Which brings me to your question about tuning and waxing. Yes! You should have a competent ski technician check the ski bases to make sure they are flat (not concave, convex, or "railed," where the edges protrude beyond the bases). They should clean the bases of the storage/shipping wax that comes on most new skis, and give them a good coat of ironed-in hot wax. And they should tune the edges according to the manufacturer's recommendations (skis usually perform best when the edges are slightly beveled on the bottom and sides), and make sure they are sharp and smooth, without "burrs." This preparation may well have been done already when you bought the skis--many good shops do it when you buy skis and bindings from them. If not, it's worth the money.

At the same time, it is a very good idea to learn how to do some of these things yourself, so you can maintain that freshly-tuned performance (consistency is important). You don't need to go far, or invest in a lot of tools, but a diamond stone and some wipe-on wax will do wonders. Check your edges--run your finger (carefully) along them to feel for rough spots and burrs--and touch up as needed, often. Wipe on a quick coat of wax, and go skiing. It shouldn't take you more than five minutes each time, and your skis, and your skiing, will both benefit. Depending on the conditions--how many rocks you hit, and how sharp you need your skis to be--you should be able to maintain your "shop tune" pretty well, but it is a good idea to get another hot wax and edge tune at least every couple weeks. And, of course, get them repaired and tuned immediately if you do any real damage--gouges in the base, major edge damage from rocks, or whatever.

Ski tuning is an art, overlooked by many skiers. But the minimal knowledge, expense, and time needed to follow my suggestions will keep that expensive, high-performance equipment in good shape.

Finally, I highly recommend a few lessons from a good instructor to make sure you're using that equipment as well as you can, and to make sure you're on the road to continued improvement, instead of just practicing and improving on bad habits. Your instructor can also help you adjust your equipment, and show you how to check its tune as I described above.

Unfortunately, summer is here, in the northern hemisphere, so you'll probably have to wait for a while before you get a chance to go play with the new toys. Keep in touch here at EpicSki, and get ready for the coming season!

Best regards,
Bob Barnes
post #4 of 25
Thread Starter 


Thanks for the imput Coach and Bob....I received my skis last week and the boots should be here around June 3rd, I was leary purchashing boots I hadn't tried on but I did try on the Mens solomon ellipse 9.0 and they felt great, they didn't have the womens 8.0 in my size. The only real concern about the womens boots is every thing I've read suggests they are for women with lower and bigger calve muscles, I have long legs and calves aren't real muscular,just lean. So I hope the boots work out good. If not I will have to return them I guess, but no big deal...Also, Do the rental ski shops have techs to do the tuning and waxing? How long does it take? I would like to learn to do this myself. Thanks for your help. Leisa
post #5 of 25
Most ski shops do have techs to wax and tune.
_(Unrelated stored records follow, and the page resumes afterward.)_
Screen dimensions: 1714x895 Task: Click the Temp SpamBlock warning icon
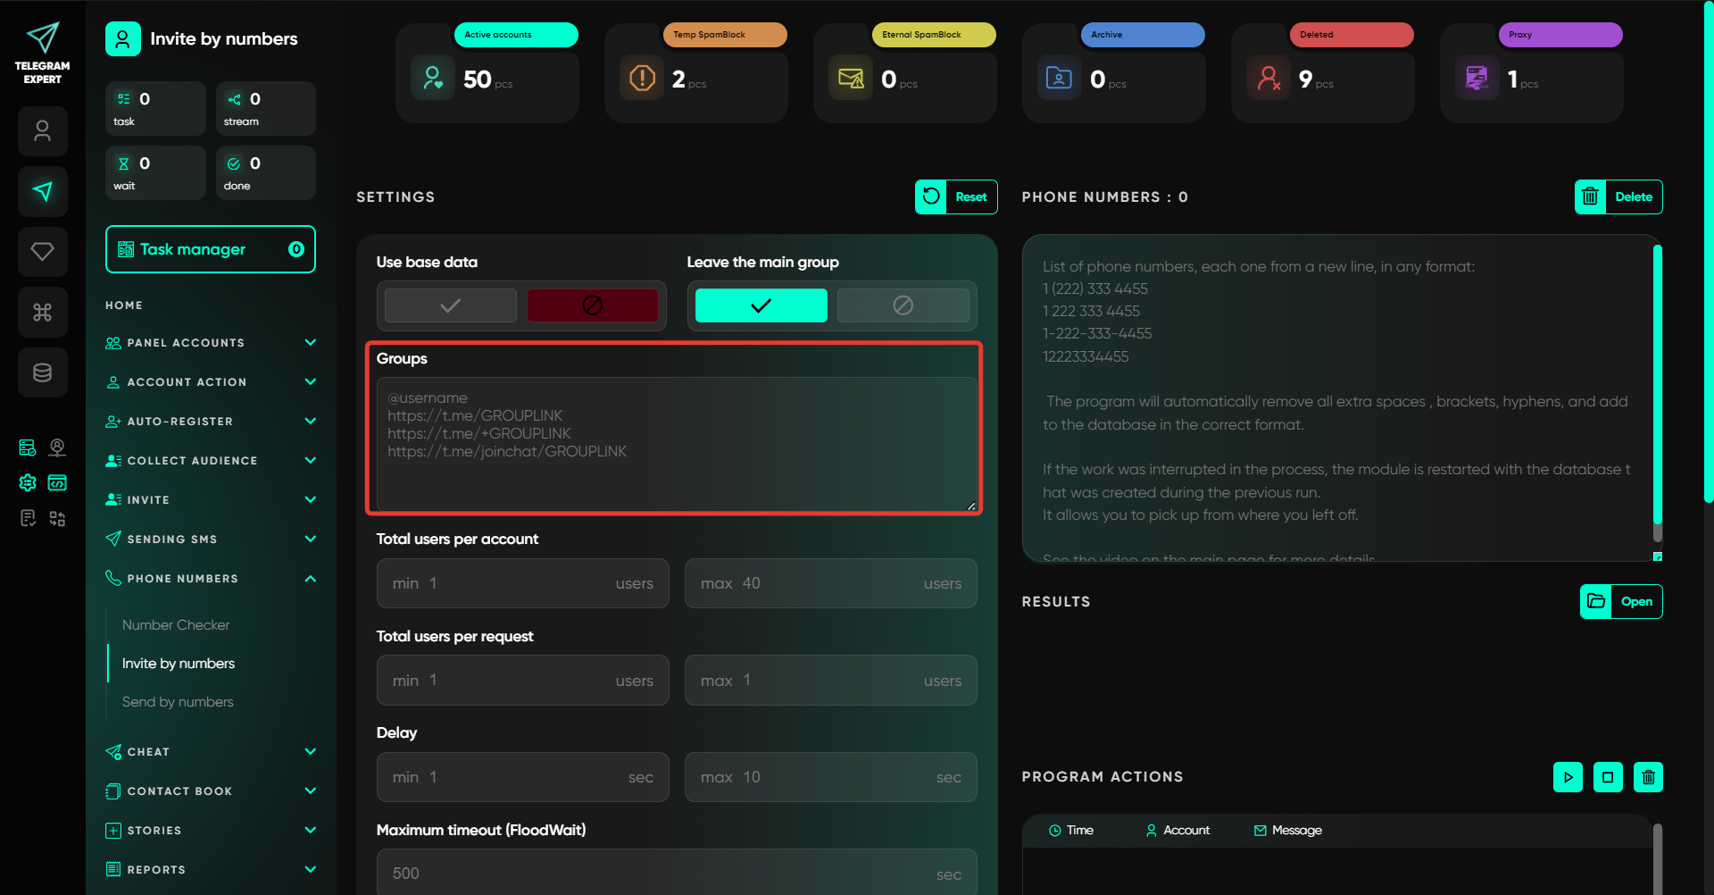tap(642, 79)
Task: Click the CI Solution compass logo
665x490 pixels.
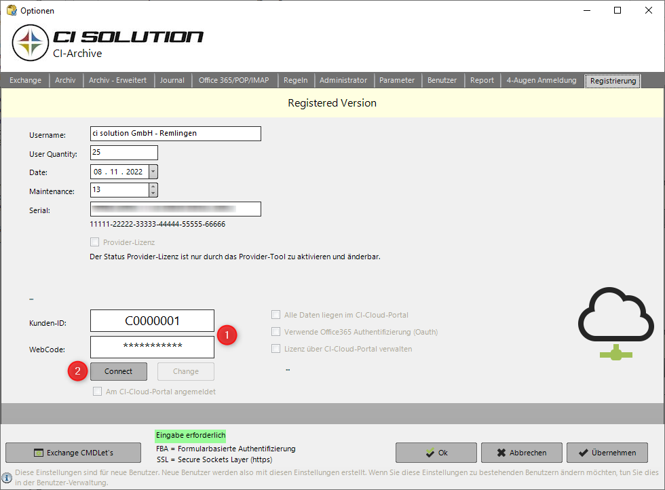Action: point(29,43)
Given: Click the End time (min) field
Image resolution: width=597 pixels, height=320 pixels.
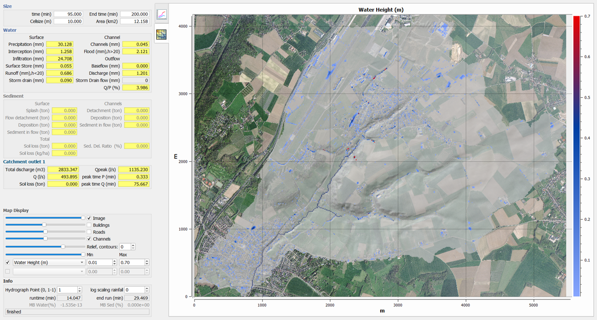Looking at the screenshot, I should pyautogui.click(x=134, y=14).
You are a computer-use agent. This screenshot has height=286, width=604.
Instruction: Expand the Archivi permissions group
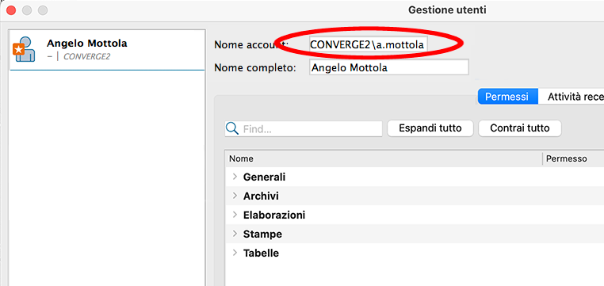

Most shops can provide same day or next day service if they're not busy.

I'll echo Bob again and my original comment on the importance of how the boots fit. A proper fitting boot will feel as snug as a firm handshake on your foot, with no pressure points (pain). The most common mistake people make is getting their boots too big. Remember, the first day you ski on the boots is the tightest that boot will ever be. They all pack out to some extent. And...a good bootfitter can give you more room in your boot by stretching the shell, but they can't make it smaller.

As a reference point, what size are your street shoes vs the size of your boots? Most shops start out with a rule of thumb of placing skiers in a boot that is at least 1 full size smaller than their street shoes. My ski boots are 2 full sizes smaller than my street shoes and after some boot work fit like my feet are poured in. Real snug, but with no pain.
post #6 of 25
Thread Starter 
Hmmmm...coach...I hope I got the right size.I wear a womens size 9-91/2 The boots are a womens 26.5....which is the size of boots I rented when I went skiing and they felt fine, Although, the last time I went I got a New pair to try, and after about 3 hours my left ankle was killing me..Probably because they weren't broke in? Or I was doing something wrong? Anyway, Should my toes be touching the end or should there be room to wiggle my toes when they are brand new? I hope they fit right, but I will definately see a boot fitter anyway. Thanks.......
post #7 of 25
When you put your boots on fully buckled and stand upright, your toes should be lightly touching the liner. When you flex forward you should feel your toes pull slightly away from the liner.

The heel area is important as well, as it should be firmly held in place through out your movements.

Your ankle pain could have been caused by any number of reasons, but most likely the boot fit you poorly in the ankle area (too tight or too loose).
post #8 of 25
Good advice from Coach13 regarding boot fit. My boots are two sizes smaller than my street shoes as well. Professional bootfitters will tell you that the number one fitting problem is boots that are too big. If they feel good in the shop, chances are you should go down a size. I have long toes relative to my foot size, and for boots to work well for me, my toes are curled into the toe box. I hate to say this, but I wear a men's size 10 shoe, and my ski boots are size 26.5--same as yours. It is possible your boots are too big, but don't despair until you've given them a good test. On the other hand, many shops will let you exchange the unused boots if you've only walked on carpet.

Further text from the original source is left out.